## Begin MATERIAL SUPPLIED
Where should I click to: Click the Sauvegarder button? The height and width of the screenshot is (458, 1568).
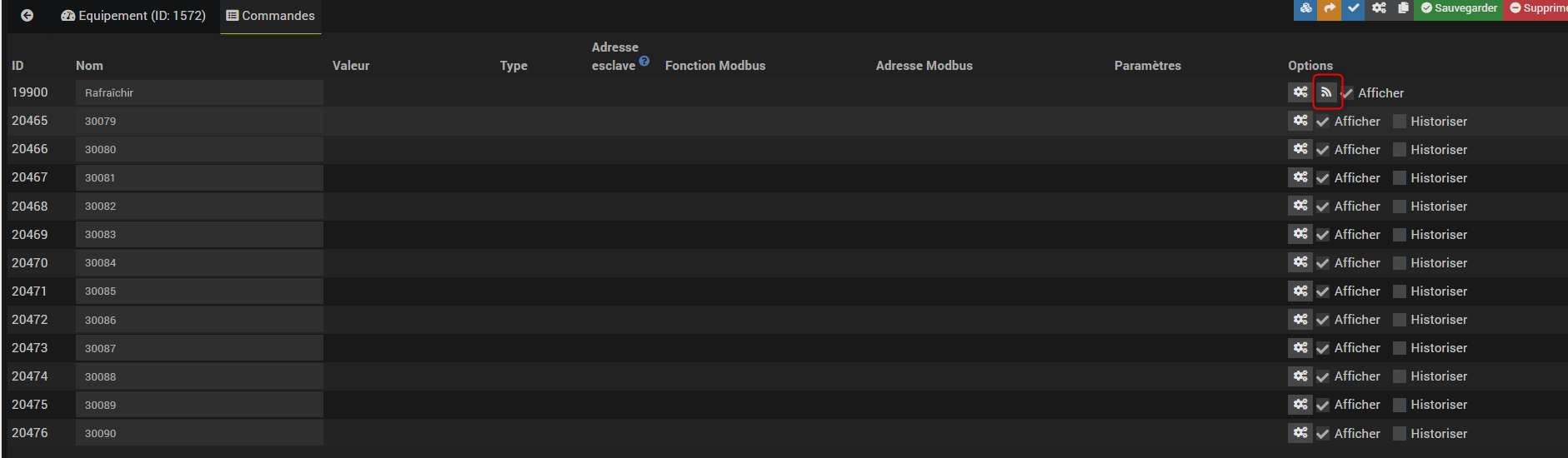[1459, 8]
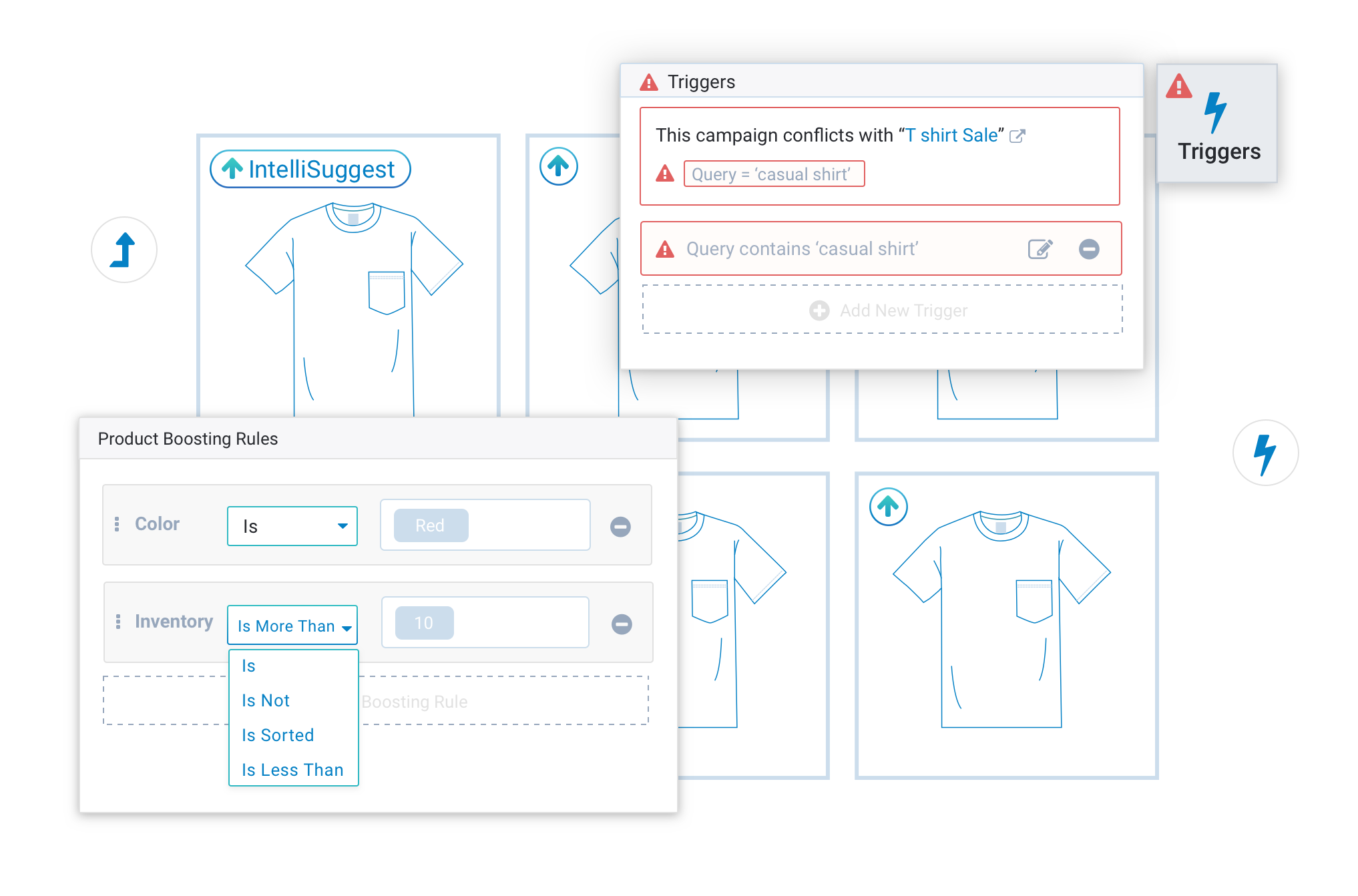Click the circular boost arrow icon at left
This screenshot has height=896, width=1358.
[124, 250]
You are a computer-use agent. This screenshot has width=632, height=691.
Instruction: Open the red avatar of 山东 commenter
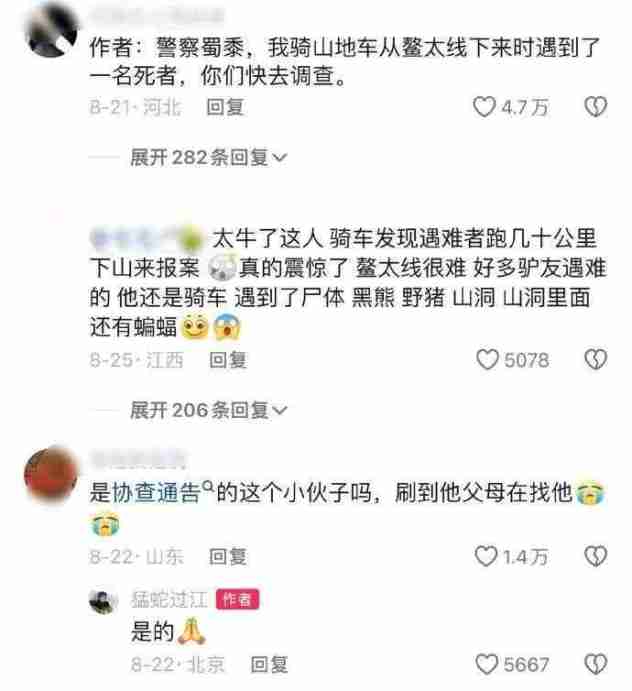[x=51, y=475]
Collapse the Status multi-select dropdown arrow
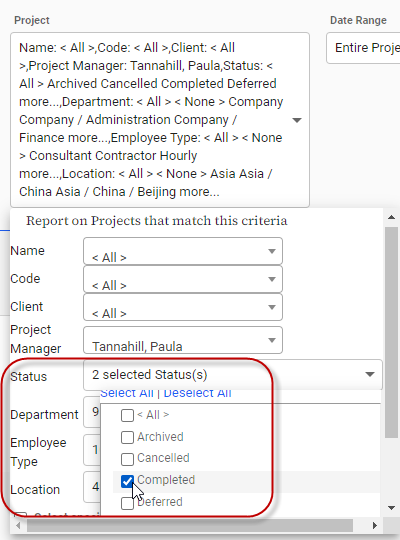400x540 pixels. pyautogui.click(x=370, y=374)
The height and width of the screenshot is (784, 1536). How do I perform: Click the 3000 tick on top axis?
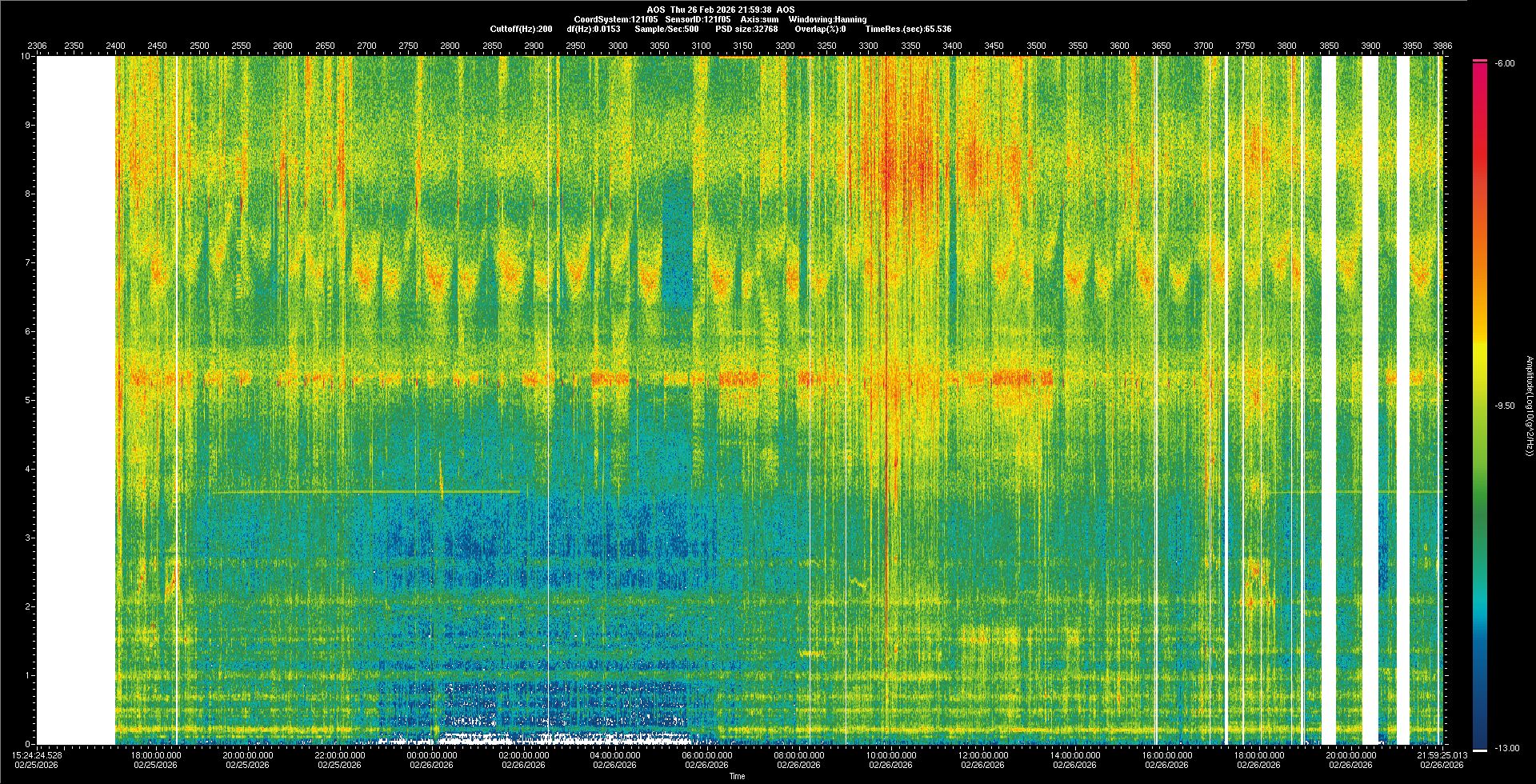(x=618, y=46)
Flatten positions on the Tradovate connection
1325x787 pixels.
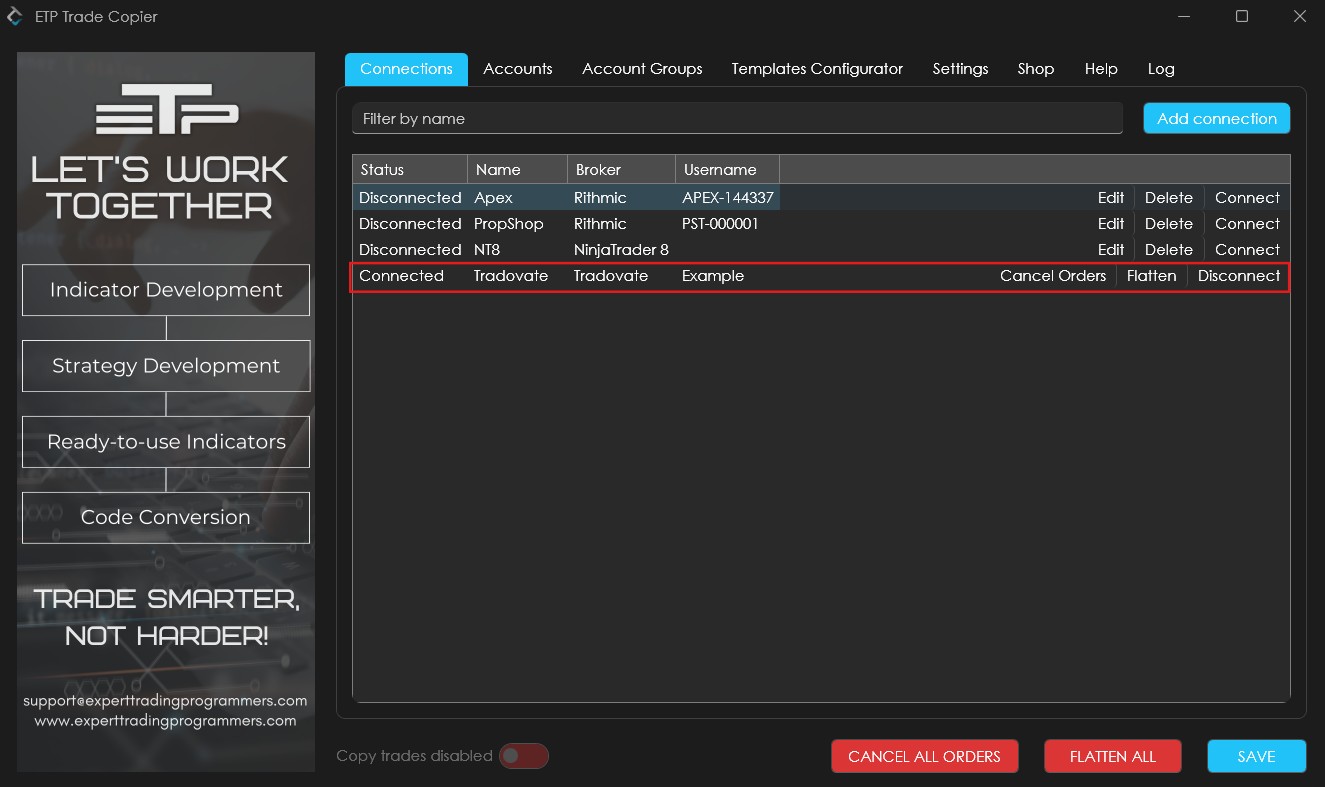point(1151,276)
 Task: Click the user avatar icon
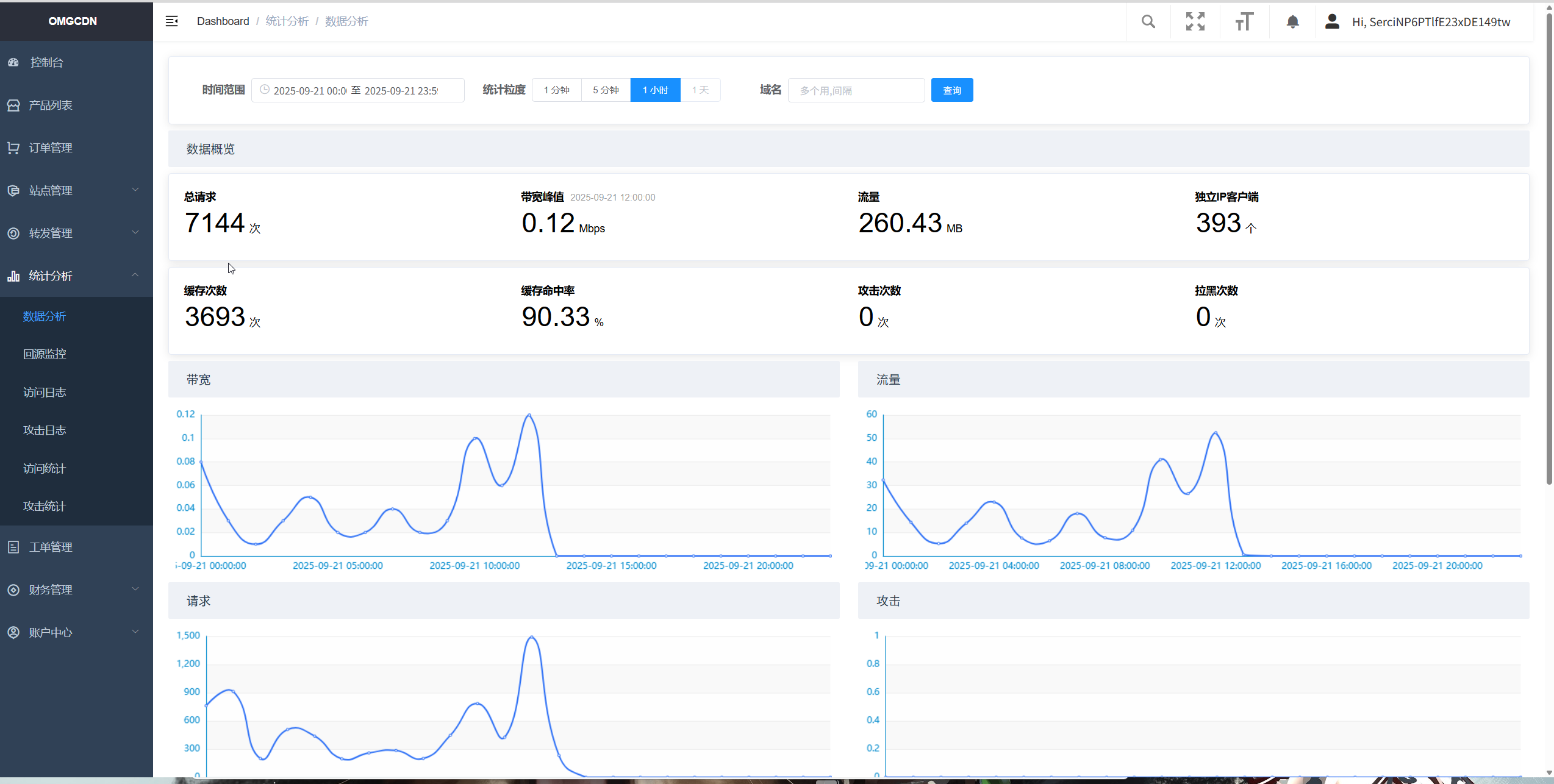click(1332, 22)
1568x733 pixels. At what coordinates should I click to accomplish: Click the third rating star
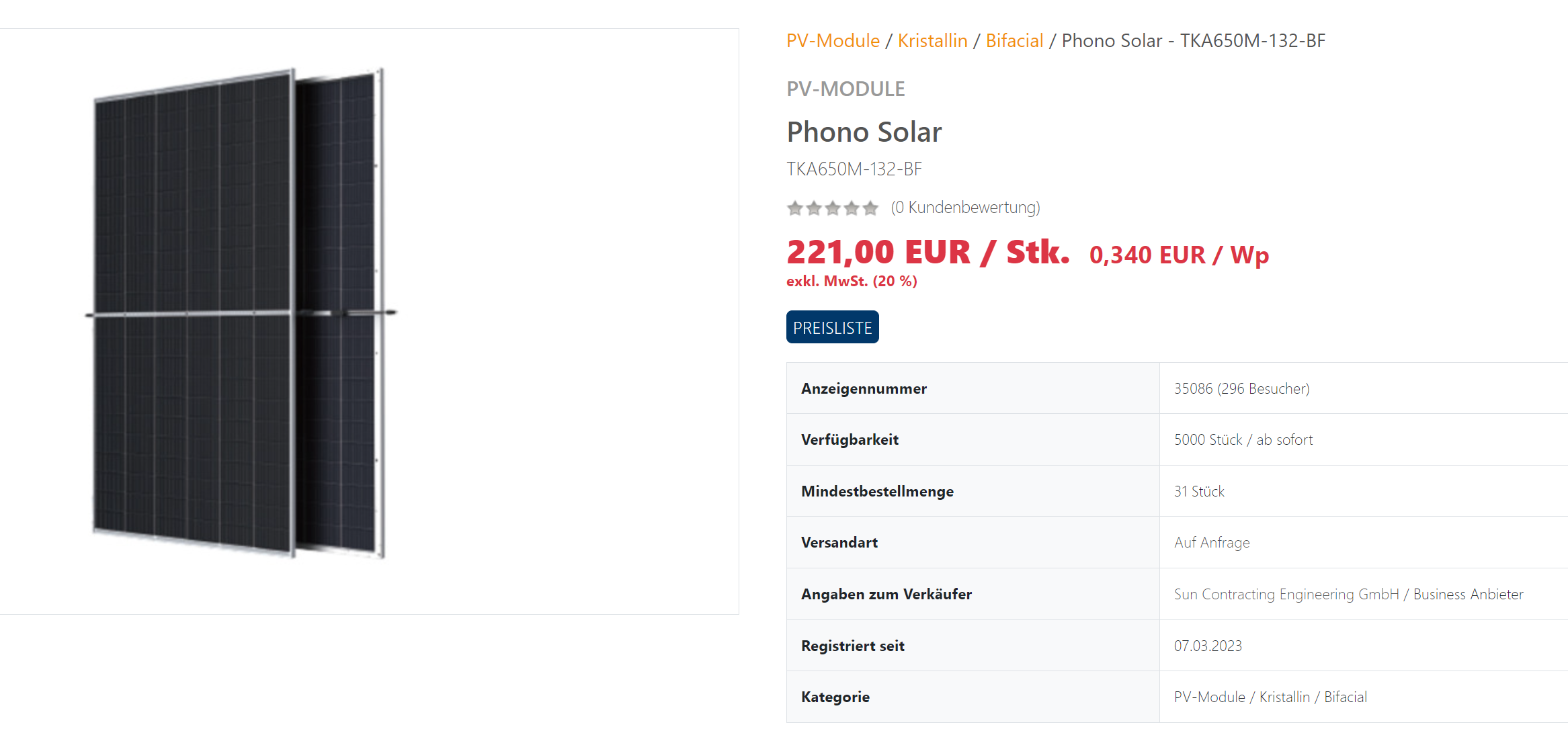[x=833, y=208]
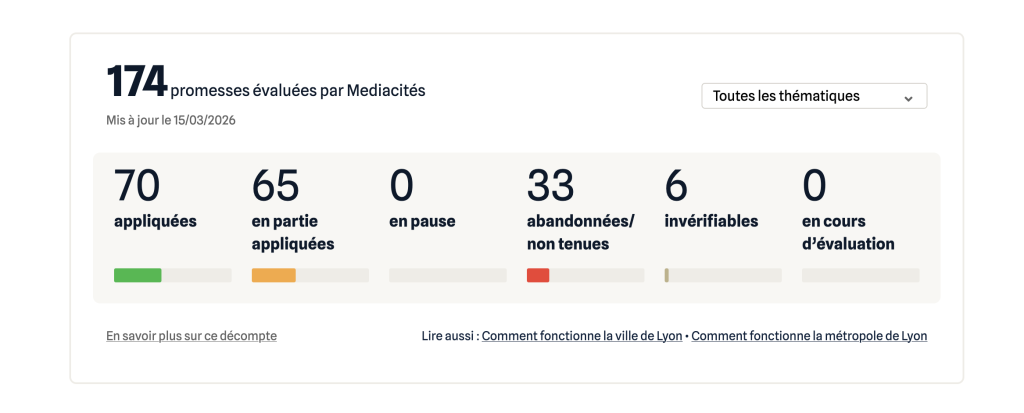The height and width of the screenshot is (413, 1024).
Task: Select the 70 'appliquées' count
Action: [x=137, y=186]
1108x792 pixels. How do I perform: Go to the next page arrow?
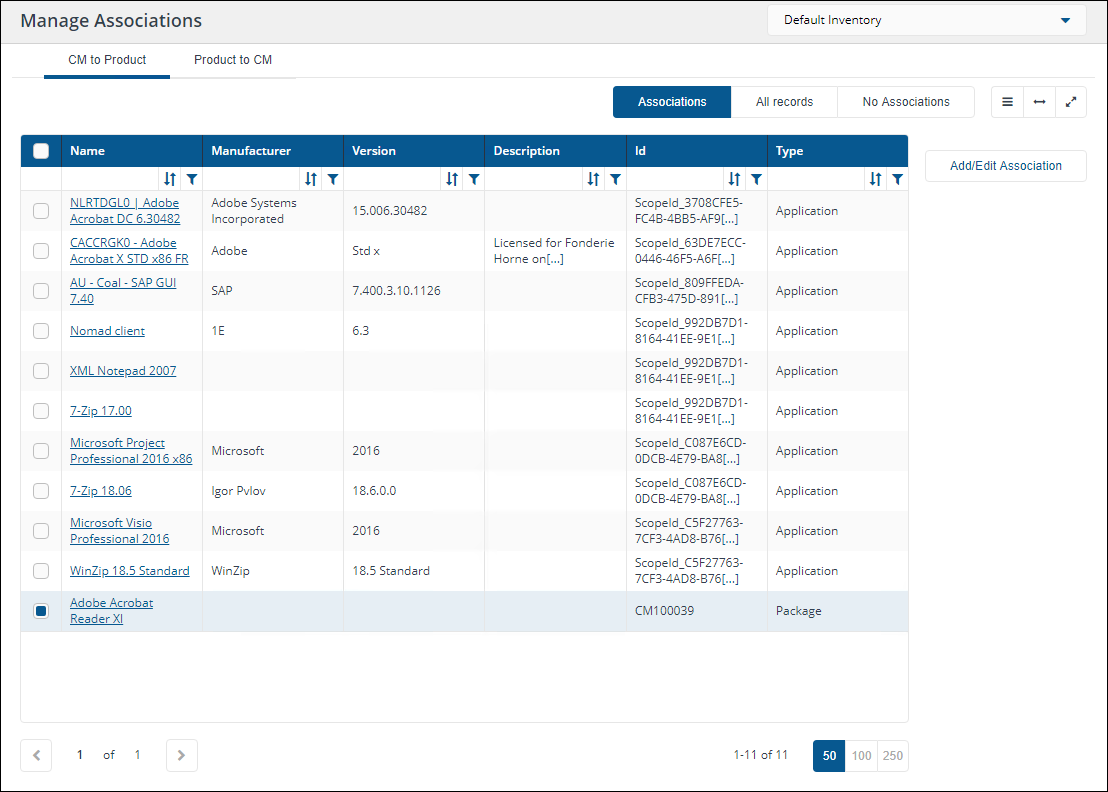181,756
## End MATERIAL SUPPLIED
▶ [EXERCISE DIRECTIONS]: Extract the lines verbatim, beginning with the line that contains "The height and width of the screenshot is (784, 1536)." and continuing through the final line. Omit the pictures from your answer.

▶ [FULL OUTPUT]:
The height and width of the screenshot is (784, 1536). How do I perform: Click the 3000 tick on top axis?
(x=618, y=46)
Flatten positions on the Tradovate connection
1325x787 pixels.
point(1151,276)
 Task: Click the user avatar icon
click(1332, 22)
1568x733 pixels. At what coordinates should I click to accomplish: Click the third rating star
[x=833, y=208]
The height and width of the screenshot is (413, 1024).
Task: Select the 70 'appliquées' count
Action: [x=137, y=186]
1108x792 pixels. How do I perform: Go to the next page arrow?
181,756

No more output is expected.